%
% The Lion's Commentary, file ch4.tex, version 1.4, 18 May 1994
%
\se{An Overview}

The purpose of this chapter is to survey 
the source code as a whole i.e. to
present the ``wood'' before the ``trees''


Examination of the source code will
reveal that it consists of some 44 distinct 
files, of which:

\bi
\item two are in assembly language, and
have names ending in ``s'';

\item 28 are in the ``C'' language and
have names ending in ``c'';

\item 14 are in the ``C'' language, but
are not intended for independent
compilation, and have names ending
in ``h''.
\ei

The files and their contents were
arranged by the programmers presumably
to suit their convenience and not for
ours. In many ways the divisions
between files is irrelevant to the
present discussion and might well be
abolished entirely.

As mentioned already in Chapter One,
the files have been organised into five
sections. As far as was possible, the
sections were chosen to be of roughly
equal size, to cluster files which are
strongly associated and to separate
files which are only weakly associated.


\sbs{Variable Allocation}

The PDP11 architecture allows efficient
access to variables whose absolute
address is known, or whose address
relative to the stack pointer can be
determined exactly at compile time.


There is no hardware support for multiple 
lexical levels for variable
declarations such as are available in
block structured languages such as
Algol or Pascal. Thus ``C'' as implemented 
on the PDP11 supports only two
lexical levels: global and local.


Global variables are allocated statically;
local variables are allocated
dynamically within the current stack
area or in the general registers (r2,
r3 and r4 are used in this way).


\sbs{Global Variables}

In UNIX with very few exceptions, the
declarations for global variables have
been all gathered into the set of ``h''
files. The exceptions are:

\bd
\item[(a)] the static variable ``p'' (2180)
declared in ``swtch'' which is
stored globally, but is accessible 
only from within the procedure 
``swtch'' (Actually ``p'' is
a very popular name for local
variables in UNIX.);

\item[(b)] a number of variables such as
``swbuf'' (4721) which are referenced 
only by procedures within
a single file, and are declared
at the beginning of that file.
\ed

Global variables may be declared
separately within each file in which
they are referenced.
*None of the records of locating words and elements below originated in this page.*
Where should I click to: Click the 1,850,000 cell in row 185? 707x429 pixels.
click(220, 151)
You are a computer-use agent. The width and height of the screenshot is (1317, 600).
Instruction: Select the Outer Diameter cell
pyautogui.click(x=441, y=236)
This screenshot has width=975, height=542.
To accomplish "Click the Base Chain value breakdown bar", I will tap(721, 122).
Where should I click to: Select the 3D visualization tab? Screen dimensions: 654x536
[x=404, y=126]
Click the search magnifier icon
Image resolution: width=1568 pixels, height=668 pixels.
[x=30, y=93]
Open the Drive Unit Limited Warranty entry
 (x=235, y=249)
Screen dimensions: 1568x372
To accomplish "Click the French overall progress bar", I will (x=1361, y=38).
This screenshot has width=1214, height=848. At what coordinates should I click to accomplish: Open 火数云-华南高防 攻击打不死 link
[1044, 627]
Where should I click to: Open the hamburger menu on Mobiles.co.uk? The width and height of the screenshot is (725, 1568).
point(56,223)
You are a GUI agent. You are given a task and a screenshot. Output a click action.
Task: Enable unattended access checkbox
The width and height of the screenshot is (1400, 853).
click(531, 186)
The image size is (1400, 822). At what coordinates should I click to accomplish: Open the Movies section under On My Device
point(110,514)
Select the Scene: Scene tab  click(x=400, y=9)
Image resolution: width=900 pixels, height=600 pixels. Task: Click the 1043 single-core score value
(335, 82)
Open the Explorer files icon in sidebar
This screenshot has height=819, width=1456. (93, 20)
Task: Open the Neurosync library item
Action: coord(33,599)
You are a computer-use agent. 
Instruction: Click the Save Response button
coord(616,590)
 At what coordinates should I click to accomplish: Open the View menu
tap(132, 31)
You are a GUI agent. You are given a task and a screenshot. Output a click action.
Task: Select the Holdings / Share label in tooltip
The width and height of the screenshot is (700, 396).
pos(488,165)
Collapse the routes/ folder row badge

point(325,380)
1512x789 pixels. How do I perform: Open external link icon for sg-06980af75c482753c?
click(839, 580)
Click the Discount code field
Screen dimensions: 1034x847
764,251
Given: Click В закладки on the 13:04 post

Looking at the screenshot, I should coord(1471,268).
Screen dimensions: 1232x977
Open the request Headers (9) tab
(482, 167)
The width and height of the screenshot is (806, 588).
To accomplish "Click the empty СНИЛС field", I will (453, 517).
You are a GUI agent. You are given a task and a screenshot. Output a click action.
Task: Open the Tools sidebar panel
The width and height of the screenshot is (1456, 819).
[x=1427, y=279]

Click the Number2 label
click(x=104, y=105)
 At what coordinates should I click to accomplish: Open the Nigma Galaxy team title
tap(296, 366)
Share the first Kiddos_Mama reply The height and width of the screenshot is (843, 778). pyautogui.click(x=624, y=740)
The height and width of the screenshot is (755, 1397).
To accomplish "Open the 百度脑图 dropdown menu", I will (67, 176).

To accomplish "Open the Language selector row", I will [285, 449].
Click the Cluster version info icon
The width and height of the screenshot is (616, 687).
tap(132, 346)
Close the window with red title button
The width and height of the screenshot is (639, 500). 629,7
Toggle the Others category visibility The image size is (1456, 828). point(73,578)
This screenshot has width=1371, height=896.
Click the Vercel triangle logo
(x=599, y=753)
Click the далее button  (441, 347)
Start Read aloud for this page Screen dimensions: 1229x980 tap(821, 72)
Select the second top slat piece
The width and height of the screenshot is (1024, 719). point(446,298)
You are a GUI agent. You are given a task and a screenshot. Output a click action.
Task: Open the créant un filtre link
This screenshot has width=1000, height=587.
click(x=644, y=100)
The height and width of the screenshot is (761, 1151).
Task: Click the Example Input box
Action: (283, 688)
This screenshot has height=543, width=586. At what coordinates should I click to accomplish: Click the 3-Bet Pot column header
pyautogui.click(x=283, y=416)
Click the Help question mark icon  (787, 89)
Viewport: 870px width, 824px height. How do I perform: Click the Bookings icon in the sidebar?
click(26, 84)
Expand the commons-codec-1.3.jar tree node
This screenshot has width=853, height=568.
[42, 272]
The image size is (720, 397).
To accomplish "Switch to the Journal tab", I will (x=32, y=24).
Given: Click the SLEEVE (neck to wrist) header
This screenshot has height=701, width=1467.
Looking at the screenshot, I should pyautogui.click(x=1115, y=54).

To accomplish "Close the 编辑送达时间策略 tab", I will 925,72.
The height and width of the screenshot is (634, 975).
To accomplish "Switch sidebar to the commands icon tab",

It is then the job
of the loader, which links the compiled
versions of the program files together
to match up the different declarations
for the same variable.

\sbs{The `C' Preprocessor}


If global declarations must be repeated
in full in each file (as is required by
Fortran, for instance) then the bulk of
the program is increased, and modifying
a declaration is at best a nuisance,
and at worst, highly error-prone.

These difficulties are avoided in UNIX
by use of the preprocessor facility of
the ``C'' compiler. This allows declarations 
for most global variables to be
recorded once only in one of the few
``h'' files.


Whenever the declaration for a particular 
global variable is required the
appropriate ``h'' file can then be
``included'' in the file being compiled.

UNIX also uses the ``h'' files as vehicles 
for lists of standard definitions
for many symbolic names which represent
constants and adjustable parameters,
and for declaration of some structure
types.

For example, if the file bottle.c
contains a procedure ``glug'' which
global variable called
``gin'' which is declared in the file
``box.h'' then a statement:

\begin{verbatim}
        #include "box.h"
\end{verbatim}

\noindent must be inserted at the beginning of
the file ``bottle.c'' When the file
``bottle.c'' is compiled, all declarations 
in ``box.h'' are compiled, and
since they are found before the beginning 
of any procedure in ``bottle.c''
they are flagged as external in the
relocatable module which is produced.

When all the object modules are linked
together, a reference to ``gin'' will be
found in every file for which the
source included ``box.h'' All these
references will be consistent and the
loader will allocate a single space for
``gin'' and adjust all the references
accordingly.


\sbs{Section One}

Section One contains many of the ``h''
files and the assembly language files.

It also contains a number of files concerned 
with system initialisation and
process management.

\sbs{The First Group of `.h' Files}

\bd
\item[param.h] [Sheet 01] contains no variable 
declarations, but many definitions 
for operating system constants
and parameters, and the declarations
for three simple structures. The
convention will be noted of using
``upper case only'' for defined constants.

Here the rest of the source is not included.